Use Descriptive Links

Links should provide information on the associated action or destination. Use text that properly describes where the link will go. Never use “click here.”

Instead of: Click here to learn more about Holy Cross.

Use: Learn more about Holy Cross.

Use Plain Language

Write short sentences and use familiar words. Avoid jargon and slang. If you need to use an abbreviation or acronym that people may not understand, explain what it means on first reference.

Use Alt Text

The alt tag (alternative text) is the most basic form of image description, and it should be included on all images. The language should describe the image.
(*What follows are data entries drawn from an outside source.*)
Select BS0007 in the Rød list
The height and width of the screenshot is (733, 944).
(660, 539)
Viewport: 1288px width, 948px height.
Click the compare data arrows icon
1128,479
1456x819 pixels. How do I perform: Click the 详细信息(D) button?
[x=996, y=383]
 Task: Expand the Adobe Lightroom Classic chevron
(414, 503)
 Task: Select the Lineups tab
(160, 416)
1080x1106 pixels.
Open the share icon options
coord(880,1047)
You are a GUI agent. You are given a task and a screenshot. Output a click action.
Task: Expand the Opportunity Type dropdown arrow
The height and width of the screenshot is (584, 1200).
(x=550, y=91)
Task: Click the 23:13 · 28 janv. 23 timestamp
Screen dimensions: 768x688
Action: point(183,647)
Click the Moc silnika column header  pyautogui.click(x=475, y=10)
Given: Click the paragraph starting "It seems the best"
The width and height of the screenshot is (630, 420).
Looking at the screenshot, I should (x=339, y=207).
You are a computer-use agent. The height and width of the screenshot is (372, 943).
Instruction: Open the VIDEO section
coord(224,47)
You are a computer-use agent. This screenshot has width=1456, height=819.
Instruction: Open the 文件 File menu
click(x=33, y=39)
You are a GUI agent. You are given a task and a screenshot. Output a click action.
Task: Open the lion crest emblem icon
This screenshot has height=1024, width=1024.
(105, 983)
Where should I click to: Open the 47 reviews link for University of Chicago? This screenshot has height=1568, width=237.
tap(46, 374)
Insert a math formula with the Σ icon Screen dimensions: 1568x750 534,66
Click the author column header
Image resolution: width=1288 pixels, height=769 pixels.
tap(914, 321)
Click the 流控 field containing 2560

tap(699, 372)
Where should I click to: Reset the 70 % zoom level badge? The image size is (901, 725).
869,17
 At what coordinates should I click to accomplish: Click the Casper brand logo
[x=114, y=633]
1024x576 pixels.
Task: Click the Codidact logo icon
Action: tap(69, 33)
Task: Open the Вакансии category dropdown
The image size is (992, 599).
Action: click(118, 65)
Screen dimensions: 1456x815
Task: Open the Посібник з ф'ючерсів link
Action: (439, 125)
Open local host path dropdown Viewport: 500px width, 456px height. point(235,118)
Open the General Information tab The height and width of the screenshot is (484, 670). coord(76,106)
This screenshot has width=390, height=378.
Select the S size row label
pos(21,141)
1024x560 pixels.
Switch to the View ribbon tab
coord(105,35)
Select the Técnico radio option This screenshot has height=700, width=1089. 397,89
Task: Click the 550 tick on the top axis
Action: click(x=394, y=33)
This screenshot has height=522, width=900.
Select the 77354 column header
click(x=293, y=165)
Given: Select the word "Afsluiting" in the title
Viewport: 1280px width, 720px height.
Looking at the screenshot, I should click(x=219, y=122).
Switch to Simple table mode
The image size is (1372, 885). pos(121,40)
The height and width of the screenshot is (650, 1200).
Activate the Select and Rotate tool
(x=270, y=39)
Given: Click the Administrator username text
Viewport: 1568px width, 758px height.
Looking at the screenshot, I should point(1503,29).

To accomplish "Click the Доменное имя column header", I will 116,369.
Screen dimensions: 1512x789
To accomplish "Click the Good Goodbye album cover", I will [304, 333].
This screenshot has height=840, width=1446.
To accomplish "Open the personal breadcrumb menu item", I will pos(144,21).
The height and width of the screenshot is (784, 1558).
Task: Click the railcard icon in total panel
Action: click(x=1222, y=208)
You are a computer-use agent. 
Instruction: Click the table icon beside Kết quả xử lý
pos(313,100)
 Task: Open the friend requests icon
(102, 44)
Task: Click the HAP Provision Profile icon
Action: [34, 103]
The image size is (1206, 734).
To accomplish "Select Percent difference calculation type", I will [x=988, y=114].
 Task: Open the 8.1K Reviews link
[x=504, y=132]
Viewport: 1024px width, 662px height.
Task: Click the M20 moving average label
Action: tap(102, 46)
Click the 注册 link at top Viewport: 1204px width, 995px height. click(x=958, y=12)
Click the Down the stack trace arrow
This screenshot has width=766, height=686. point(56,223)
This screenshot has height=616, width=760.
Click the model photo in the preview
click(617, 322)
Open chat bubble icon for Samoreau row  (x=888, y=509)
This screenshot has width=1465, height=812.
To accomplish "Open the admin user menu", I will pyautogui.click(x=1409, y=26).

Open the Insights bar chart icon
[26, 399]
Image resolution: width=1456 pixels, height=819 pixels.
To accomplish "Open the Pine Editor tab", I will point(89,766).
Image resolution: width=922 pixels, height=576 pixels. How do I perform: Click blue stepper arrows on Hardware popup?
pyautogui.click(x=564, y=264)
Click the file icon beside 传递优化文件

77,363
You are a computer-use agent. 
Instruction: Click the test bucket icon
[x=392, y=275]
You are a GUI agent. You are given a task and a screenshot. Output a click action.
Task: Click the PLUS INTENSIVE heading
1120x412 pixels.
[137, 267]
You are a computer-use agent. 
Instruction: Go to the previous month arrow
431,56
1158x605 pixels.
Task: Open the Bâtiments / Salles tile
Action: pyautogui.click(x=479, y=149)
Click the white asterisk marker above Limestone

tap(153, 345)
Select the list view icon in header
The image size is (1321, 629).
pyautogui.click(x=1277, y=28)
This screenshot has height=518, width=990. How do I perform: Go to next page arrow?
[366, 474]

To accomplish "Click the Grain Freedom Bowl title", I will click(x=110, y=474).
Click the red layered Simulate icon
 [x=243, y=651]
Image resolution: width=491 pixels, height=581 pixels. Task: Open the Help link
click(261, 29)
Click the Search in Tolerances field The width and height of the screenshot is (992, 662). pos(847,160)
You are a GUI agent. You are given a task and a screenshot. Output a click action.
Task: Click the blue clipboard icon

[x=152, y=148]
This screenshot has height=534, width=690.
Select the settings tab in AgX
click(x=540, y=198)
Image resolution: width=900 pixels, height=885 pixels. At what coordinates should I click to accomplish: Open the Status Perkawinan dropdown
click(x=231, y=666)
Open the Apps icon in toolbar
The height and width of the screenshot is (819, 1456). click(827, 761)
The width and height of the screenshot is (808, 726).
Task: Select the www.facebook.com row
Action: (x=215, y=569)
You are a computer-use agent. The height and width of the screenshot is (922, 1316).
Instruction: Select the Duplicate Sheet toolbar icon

Be Mindful of Visual Elements

  • Avoid conveying text as or within images uploaded to the site
  • Provide text transcripts or captions for videos and audio files
  • Avoid referencing colors with web pages or navigation, e.g., asking visitors to choose a link in the purple area of the page

General Guidelines

Page Content

  • Use the Holy Cross Writing Guidelines to ensure uniformity in Holy Cross’ branding.
  • Never use acronyms or initialisms.
  • Never use ALL CAPS even on calls to action.
  • Never underline any copy. Underlined copy denotes a hyperlink.
  • Never change font colors or sizes that are not already specified within Drupal (under Styles in the body field).
  • Use “H2” or “H3” sub-heading styles in your copy.
  • Links to attachments should denote the file name at the end. Example:
    • View the full list of attendees (PDF)
  • Keep your content short, concise, and easily scannable (e.g. short paragraphs, bulleted lists, heading styles). Paragraphs should be no more than five lines long on the screen.
  • If you are copying content from another location (such as from Word or an email), paste it using the Paste from Word tool in Drupal. Alternatively, you can copy it out of Word or email into Notepad before pasting it into Drupal. This prevents formatting errors in Drupal.
  • Paragraphs should be left-justified.
  • Do not rely on bold, italics, or underlines to bring attention to important information; your content should not be too dense to locate important information.
  • Keep verb tense consistent; use an active voice.
  • If you are no longer using a page, ask us to archive or delete it; search engines can still crawl and find “orphan” pages.

Photos and Images

  • Add "Alt Text" for every single image in Drupal. Alt Text is a brief description of the image (less than 60 characters).
  • Never upload an image that has text in it. For example, never post an image of a flier because text in an image cannot be read by search engines or screen readers. Instead, re-key the content from the flier into a web page.
  • Never use logos on the site, including those created by other on-campus constituencies.

URLs

  • Never change the URL of a page. If you must, check with College Marketing and Communications.
  • If you need to create a new page or remove a page, check with College Marketing and Communications.

Links

  • Avoid directional instructions such as “click on the menu to the left” or “see above” or “click here.” All links should be descriptive.
  • Calls to action should be action oriented. Examples:
    • Register online »
  • Hyperlink to websites; do not include a full URL directly on the page.
  • When linking to an external website (i.e., those that link to any site off holycross.edu, including Google registration pages) make the link open in a “new window”

Information from the Mailchip Content Style Guide was repurposed on this page.